Techniques novatrices

Philippe Baylaucq explique: «Les trois tableaux renvoient aux trois questions philosophiques fondamentales: d'où venons-nous? Où sommes-nous? Où allons-nous? Et, comme toujours dans l'art abstrait depuis Kandinsky, chacun interprète à partir d'un mouvement sans histoire et sans figuration.» Et avec une bande sonore qui évoque l'espace, galactique sinon spirituel.

Le cinéaste a utilisé trois procédés techniques novateurs, dont la chaleur des corps comme unique source d'éclairage (pour la première fois dans l'histoire du cinéma): «Les danseurs s'autoéclairent. La peau est un conducteur de chaleur, plus ou moins selon le caractère de chacun. En même temps que l'énergie, ce procédé révèle la personnalité.»

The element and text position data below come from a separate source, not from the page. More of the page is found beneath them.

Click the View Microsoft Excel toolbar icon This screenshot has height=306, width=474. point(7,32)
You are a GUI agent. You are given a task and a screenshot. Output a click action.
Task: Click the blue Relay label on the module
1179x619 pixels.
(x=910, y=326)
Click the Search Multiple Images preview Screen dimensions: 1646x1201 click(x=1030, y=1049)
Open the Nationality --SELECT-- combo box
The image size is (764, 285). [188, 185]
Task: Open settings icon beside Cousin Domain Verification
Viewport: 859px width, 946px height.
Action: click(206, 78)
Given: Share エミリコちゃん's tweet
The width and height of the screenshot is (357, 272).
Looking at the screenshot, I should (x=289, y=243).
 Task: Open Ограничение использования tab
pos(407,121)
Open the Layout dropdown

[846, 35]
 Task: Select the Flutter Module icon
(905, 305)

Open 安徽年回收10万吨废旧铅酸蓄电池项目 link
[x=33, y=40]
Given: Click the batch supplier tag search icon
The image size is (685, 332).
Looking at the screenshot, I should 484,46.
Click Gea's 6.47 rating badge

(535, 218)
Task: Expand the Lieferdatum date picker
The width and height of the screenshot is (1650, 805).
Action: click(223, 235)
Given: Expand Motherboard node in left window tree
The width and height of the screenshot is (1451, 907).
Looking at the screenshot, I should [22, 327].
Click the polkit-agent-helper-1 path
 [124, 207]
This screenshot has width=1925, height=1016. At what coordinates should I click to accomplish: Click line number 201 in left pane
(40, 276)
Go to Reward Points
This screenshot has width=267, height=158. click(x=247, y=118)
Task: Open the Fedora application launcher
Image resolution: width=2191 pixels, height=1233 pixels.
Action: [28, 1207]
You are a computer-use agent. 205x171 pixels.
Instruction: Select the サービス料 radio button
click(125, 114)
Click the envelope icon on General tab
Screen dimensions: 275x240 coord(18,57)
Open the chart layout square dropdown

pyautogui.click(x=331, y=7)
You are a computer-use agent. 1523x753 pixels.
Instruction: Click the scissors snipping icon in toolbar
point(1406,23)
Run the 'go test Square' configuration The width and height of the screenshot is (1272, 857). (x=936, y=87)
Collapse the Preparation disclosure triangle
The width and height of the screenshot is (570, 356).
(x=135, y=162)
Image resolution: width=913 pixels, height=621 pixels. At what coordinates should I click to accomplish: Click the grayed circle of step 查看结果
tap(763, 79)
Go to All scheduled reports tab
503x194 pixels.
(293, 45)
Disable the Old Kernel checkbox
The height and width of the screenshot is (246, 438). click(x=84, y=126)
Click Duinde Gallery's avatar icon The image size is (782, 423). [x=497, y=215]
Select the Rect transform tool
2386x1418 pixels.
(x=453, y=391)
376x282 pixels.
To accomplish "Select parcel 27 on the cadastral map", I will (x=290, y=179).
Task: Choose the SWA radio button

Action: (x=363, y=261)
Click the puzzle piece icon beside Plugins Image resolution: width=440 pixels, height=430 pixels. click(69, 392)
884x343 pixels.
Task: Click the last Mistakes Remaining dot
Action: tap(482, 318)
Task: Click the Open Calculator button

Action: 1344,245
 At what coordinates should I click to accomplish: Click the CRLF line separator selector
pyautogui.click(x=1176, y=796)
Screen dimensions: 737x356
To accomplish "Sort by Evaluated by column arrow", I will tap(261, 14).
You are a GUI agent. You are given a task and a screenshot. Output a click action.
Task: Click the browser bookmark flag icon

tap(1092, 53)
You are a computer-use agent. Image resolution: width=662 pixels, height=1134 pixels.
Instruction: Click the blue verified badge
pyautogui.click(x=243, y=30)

Il n'a pas été possible de filmer les corps nus, pour plusieurs raisons. «Ça m'a dérangé, mais le film reste très beau, affirme le chorégraphe José Navas. De toute façon, ce n'est pas mon film. J'ai mis mon matériel chorégraphique au service du film de Philippe et j'ai beaucoup aimé être dans ce rôle-là. J'ai maintenant la maturité nécessaire pour offrir mon travail et le voir devenir autre chose.»

On reconnaît cependant la signature gestuelle de Navas, que le film révèle et permet d'aborder de l'intérieur: «C'est ce que je voulais, dit Baylaucq. La scénographie s'est écrite dans la rencontre entre ces deux arts.»

Le cinéaste rappelle que la danse est à la genèse de l'ONF. Norman McLaren voulait être danseur et, devenu cinéaste, il a intégré le mouvement à l'image elle-même: «L'esprit de McLaren plane toujours sur l'ONF. Mon film s'inscrit dans cette tradition de recherche fondamentale sur les possibilités issues de l'interaction entre un matériau (le corps ici) et l'outil (la thermographie 3D).»

ORA, de Philippe Baylaucq, suivi de Pina, de Wim Wenders, aujourd'hui, 16 h 15, au Quartier Latin dans le cadre du FNC. En salle le 3 décembre.